Collective insanity; Doing the same thing and expecting different result

By Adam Gosling*:

A study had evidenced that in excess of 60% of the sample had tyres that were under-inflated when compared to the vehicle manufacturers minimum inflation requirement. The subsequent study confirmed the prior evidence, more than one in every two cars was unsafe from a tyre’s perspective

 

If someone was to offer your business an increased income, with reduced effort and less hazard, would you refuse? Many people do. Why?
When an offer of reduced fuel consumption is made most people’s eyes light up. For a transport company a cost reduction of 1 – 3% is a not inconsiderable sum. When this loss reduction is then also tied to a decreased mechanical maintenance bill why are people staring the gift horse in the mouth and saying “no thanks.” Add a life improvement for tyres which also yields a reduced roadside break down rate, improving availability and productivity and one can only wonder why the bean counters aren’t all over this aspect of modern road vehicles in a flash.
Tyres of all sizes require the same maintenance, a simple low cost exercise, checking and maintaining the inflation level at the required and appropriate level.
A tyre’s prime function is to contain the air or inflation medium. A modern tyre does this so well that many people ASSuME (yes, it is written deliberately like that) the inflation pressure is okay BUT, in a lot of cases they are not. There is a saying that to assume makes an “ass out of you and me.” Not checking tyre inflation pressures on a regular basis is assuming the tyres are okay, how do you know? You ASSuME!
TyreSafe Australia has recently conducted a tyre condition survey on passenger cars prior to being serviced by a very large highly reputable organisation. As the vehicles were delivered to the service centre the tyres were inspected, tread depths measured and inflation pressures recorded.
A previous pilot study had evidenced that in excess of 60% of the sample had tyres that were underinflated when compared to the vehicle manufacturers minimum inflation requirement. The subsequent study confirmed the prior evidence, more than 1 in every 2 cars was unsafe from a tyre’s perspective.

Inflation factor

When a tyre is operated in an under-inflated state not only does the tyre wear out faster, the vehicle uses more fuel, the wheel bearings and drive-line life decreases but the braking and steering of the vehicle is impaired. So that when the driver looks up from their phone and realises the traffic in front has stopped and stamps on the brakes the vehicle will not react as the driver (and vehicle designer) expects. If the tyres are not evenly inflated the vehicle may swerve into another lane even in front of oncoming traffic, at best it may just rear end the car in front.
The effort taken to verify the cars tyre pressures are correct takes less than 5 minutes a week. A very small investment for your own and that of your family’s’ safety.

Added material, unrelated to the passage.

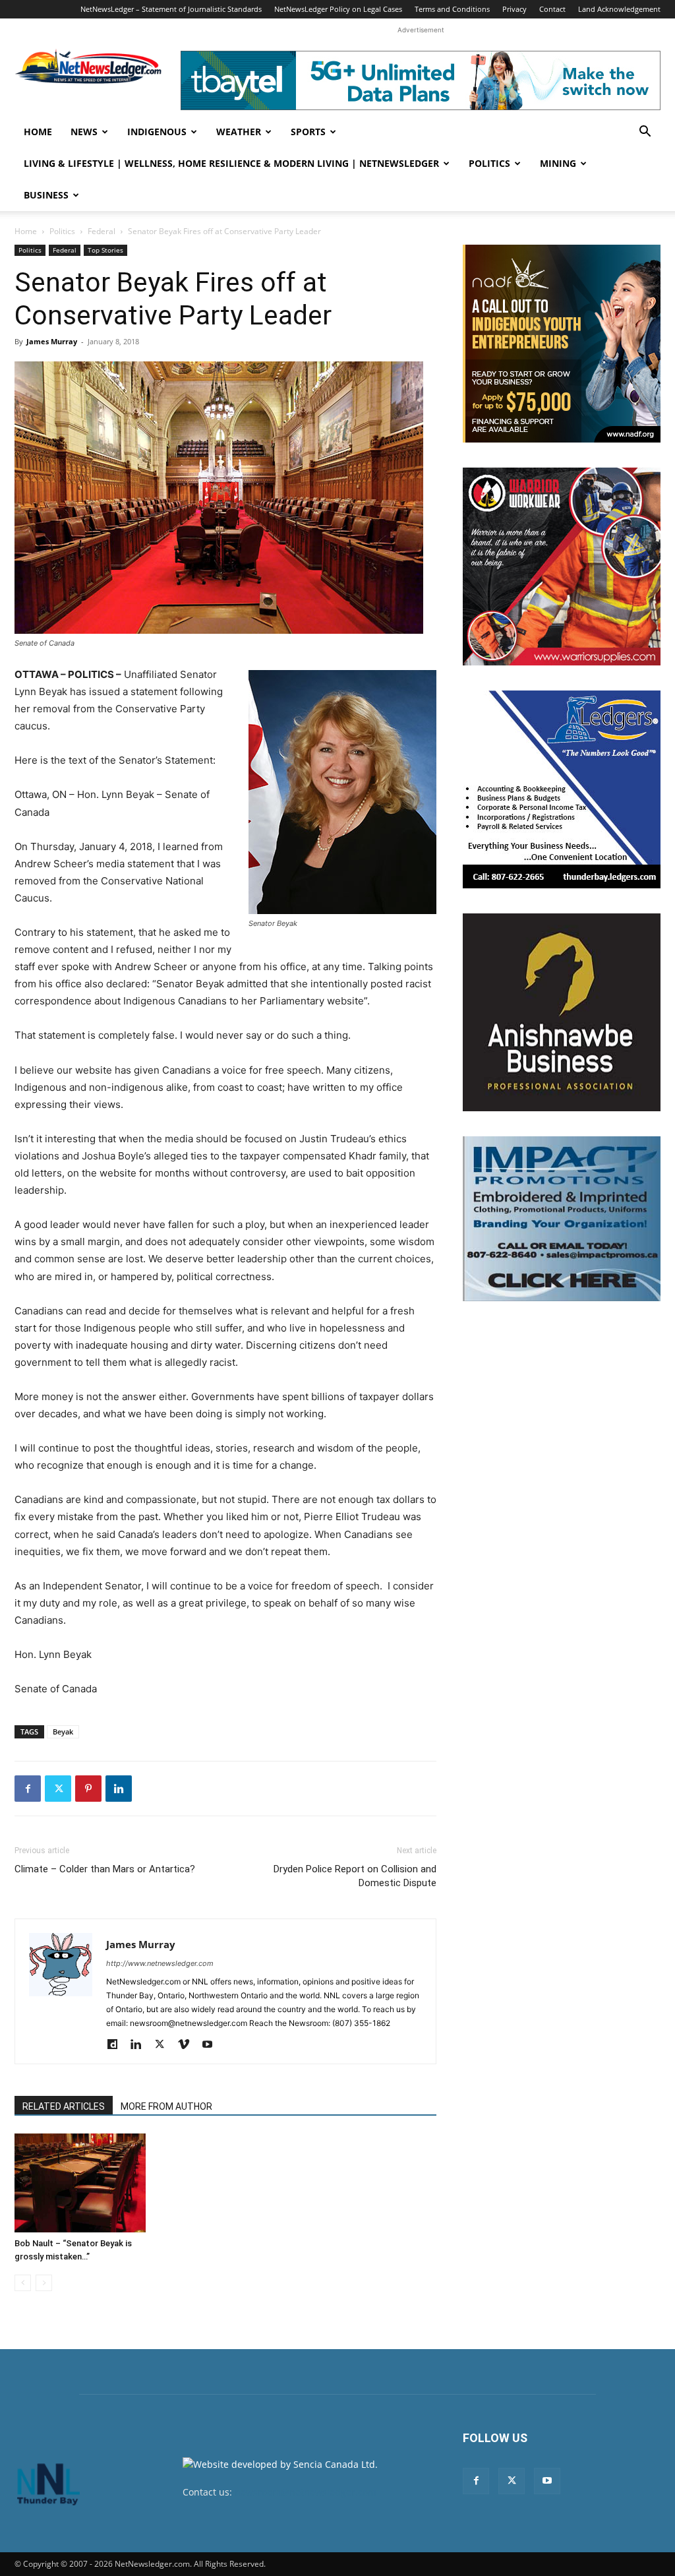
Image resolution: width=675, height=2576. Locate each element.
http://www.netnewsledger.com (160, 1963)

For a commercial trucking company tyre costs are amongst the highest, yet are the most uncontrolled. Fuel is highly regulated with records of the fuel dispensed readily available and the ECU computers on-board recording fuel burn. Many firms have driver scorecards when the lowest fuel burn rate becomes a competition along with reduced braking, collision avoidance and harsh steering. All these aspects are all based upon the tyre, if the tyre doesn’t perform because the inflation pressure is low then all these aspects will be increased.
When a tyre fails catastrophically it will wrought considerable damage to the vehicle as the tyre disassembles in motion.
With 20kg of tread rubber flapping around every revolution of the tyre the damage, to the mudguards, brake and air lines, electrical fittings is considerable even if the driver brings the vehicle to a stop quickly. At worst (and with particular reference to steer tyres) a total loss of control event may result in serious or fatal injuries and substantial property loss. The replacement fibreglass engine cover of a modern truck may cost upwards of USD$7000 to replace, because a $800 tyre has come apart. For a cab over truck the bursting tyre may well be directly under the driver’s seat.

A tyre may not fail after a single low inflation event but the structure of the tyre has been compromised and the retreadability of the tyre is downgraded.

Tyre structure

The tyres structure is compromised every time the tyre is run either under-inflated or overloaded, a tyre knows no difference. The main structural radial cords (body cords) fatigue and break resulting in what is known on the industry as a zipper failure. If a tyre has experienced an under inflation event (<80% specified cold inflation level) the tyre should be inspected by a competent tyre service person who knows what signs to look for. Just simply inflating the tyre is placing the person inflating the tyre as well as the driver and the general public in danger.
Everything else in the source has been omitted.